Bethany Hornthal was on a bike ride with Laura Esserman, MD, in 2010 when she first heard about preventing hair loss during chemotherapy. At a lunch stop, Esserman drew a diagram about scalp cooling on a paper napkin, saying it was being used successfully in Europe but needed funding to get off the ground in the United States.

Hornthal was working as a consultant to raise awareness and funds for projects at the University of California at San Francisco Breast Care Center. She tapped into philanthropic funding from the Laszlo N. Tauber Family Foundation to support the first U.S. clinical trials of automatic scalp cooling, which led to FDA clearance of DigniCap five years later.

But Hornthal thought it didn’t seem equitable that only patients with financial resources would be able to save their hair. “I didn’t want to help bring something to this country that only affluent people could take advantage of,” she says.

Hornthal learned about the efforts of Patsy Graham in Austin, Texas, a breast cancer survivor who had used the Penguin Cold Cap and wanted to help others.Graham had set up the nonprofit Cold Cap Assistance Projects and begun providing scalp cooling grants, but before long, the demand grew overwhelming.

Hornthal and Graham joined forces, renaming the organization HairToStay. The nonprofit gives scalp cooling subsidies to people nationwide, raising money from individuals, philanthropic organizations and the hair care industry. Salon-a-Thons in May, in honor of Mother’s Day, and in October, for Breast Cancer Awareness Month, encourage salons across the country to donate proceeds, as part of what Hornthal calls a “hair roots movement.”

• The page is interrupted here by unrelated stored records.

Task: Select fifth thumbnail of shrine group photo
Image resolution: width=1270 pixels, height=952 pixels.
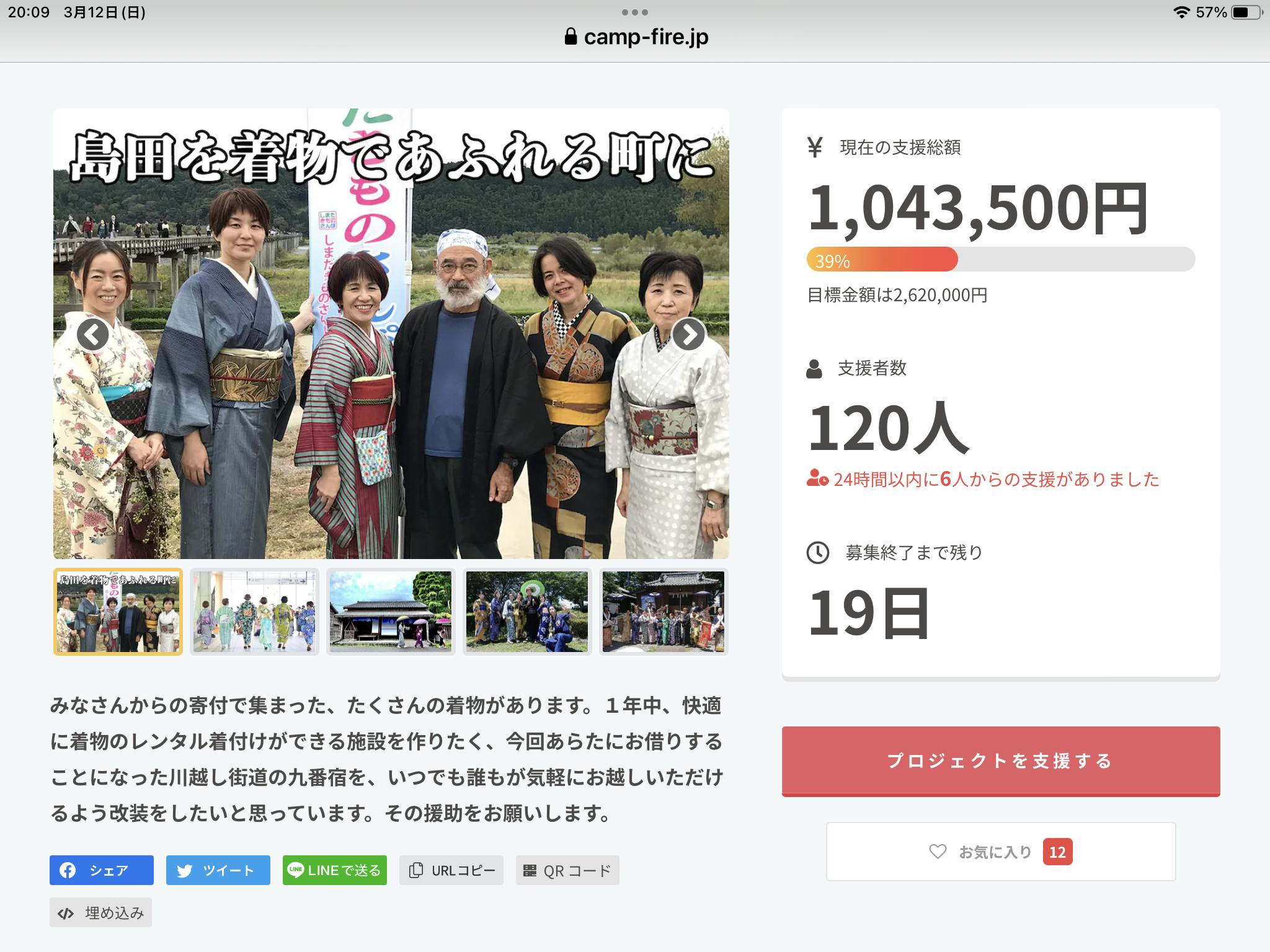Action: pos(664,612)
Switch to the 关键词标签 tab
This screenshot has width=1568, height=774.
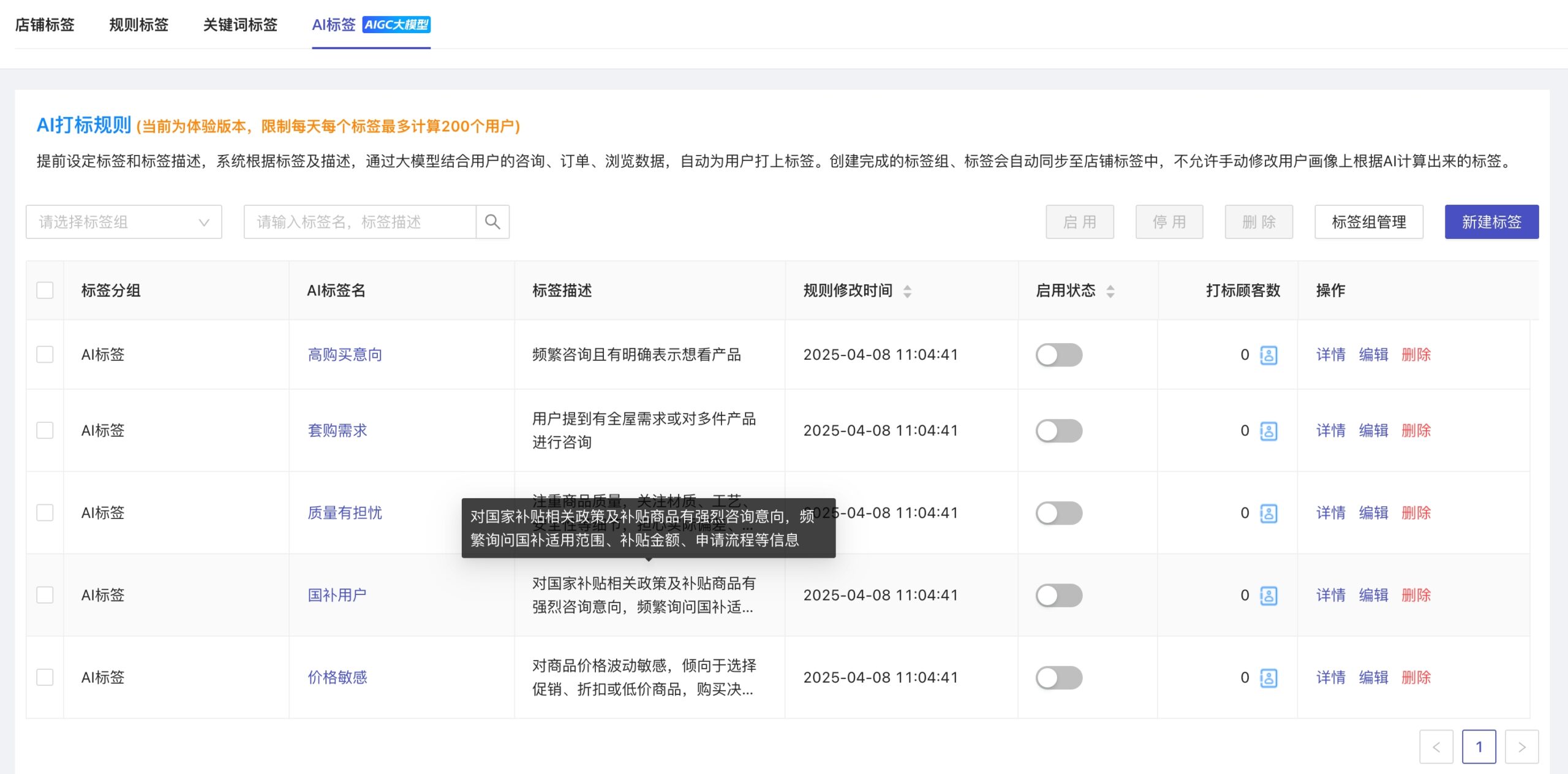point(241,25)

HairToStay offers subsidies for people with annual incomes up to 300 percent of the federal poverty level—about $36,400 for an individual or $75,300 for a family of four. The usual maximum subsidy is $1,000. Special targeted donor funds provide higher subsidies for patients treated at specific centers or living in certain regions. Another nonprofit organization, the Cold Capital Fund, offers assistance for people in Maryland, Virginia and Washington, DC.

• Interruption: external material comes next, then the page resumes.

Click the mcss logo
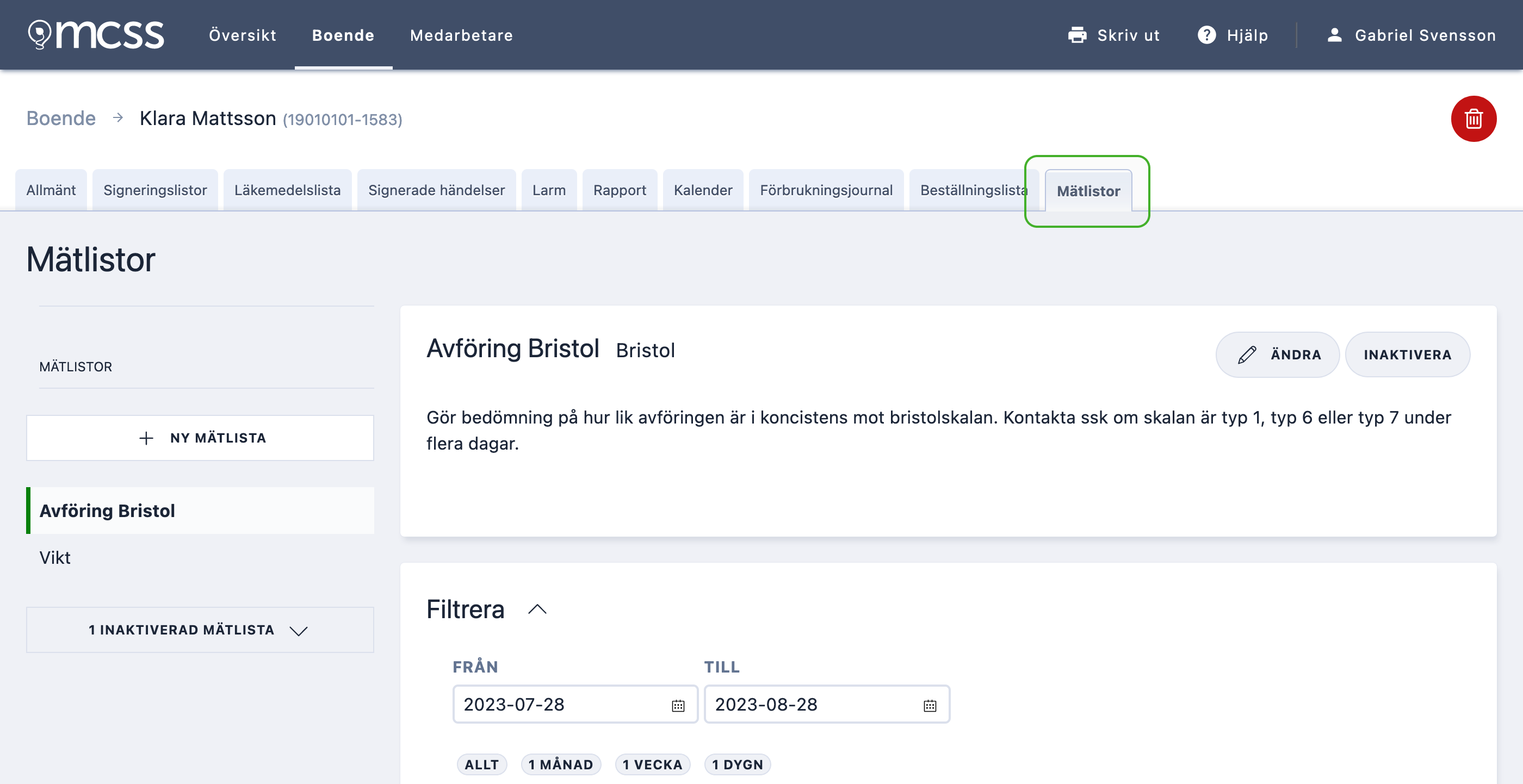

To date, HairToStay has raised more than $1 million and given subsidies to nearly 800 recipients. The goal for 2018 is to provide 1,000 people with the chance to avoid hair loss during treatment.

“HairToStay helps level the playing field so that maintaining privacy, identity and a sense of well-being during chemotherapy is not limited to those with means,” Hornthal says. “It’s the difference, when you look in the mirror, of seeing yourself rather than seeing a cancer patient.”